- [AIM OF THE TASK]: Turn the part of the records that runs from their very start through the line containing "Servicios (699, 75)" into a numbered list, leaving out any blank lines.
○ ○ ○
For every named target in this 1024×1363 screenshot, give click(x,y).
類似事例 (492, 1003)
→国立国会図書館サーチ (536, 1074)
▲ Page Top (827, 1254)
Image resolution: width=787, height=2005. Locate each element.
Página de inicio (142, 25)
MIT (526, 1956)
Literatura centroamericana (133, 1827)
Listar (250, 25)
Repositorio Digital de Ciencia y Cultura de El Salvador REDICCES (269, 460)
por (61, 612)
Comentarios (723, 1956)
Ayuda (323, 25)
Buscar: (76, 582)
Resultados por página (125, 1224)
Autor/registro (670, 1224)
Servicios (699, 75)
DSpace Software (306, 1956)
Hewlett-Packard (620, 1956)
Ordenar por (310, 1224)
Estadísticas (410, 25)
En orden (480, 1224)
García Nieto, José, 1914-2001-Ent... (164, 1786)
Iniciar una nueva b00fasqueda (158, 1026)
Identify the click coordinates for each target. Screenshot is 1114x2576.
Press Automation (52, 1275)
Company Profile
○ ○ ○
- [SOLUTION TO THE PROBLEM]:
1. For every named target in this 1024×1363 screenshot, give click(x,y).
2. 類似事例 (492, 1003)
3. →国立国会図書館サーチ (536, 1074)
4. ▲ Page Top (827, 1254)
5. Image resolution: width=787, height=2005. Locate each element.
6. Página de inicio (142, 25)
7. MIT (526, 1956)
8. Literatura centroamericana (133, 1827)
9. Listar (250, 25)
10. Repositorio Digital de Ciencia y Cultura de El Salvador REDICCES (269, 460)
11. por (61, 612)
12. Comentarios (723, 1956)
13. Ayuda (323, 25)
14. Buscar: (76, 582)
15. Resultados por página (125, 1224)
16. Autor/registro (670, 1224)
17. Servicios (699, 75)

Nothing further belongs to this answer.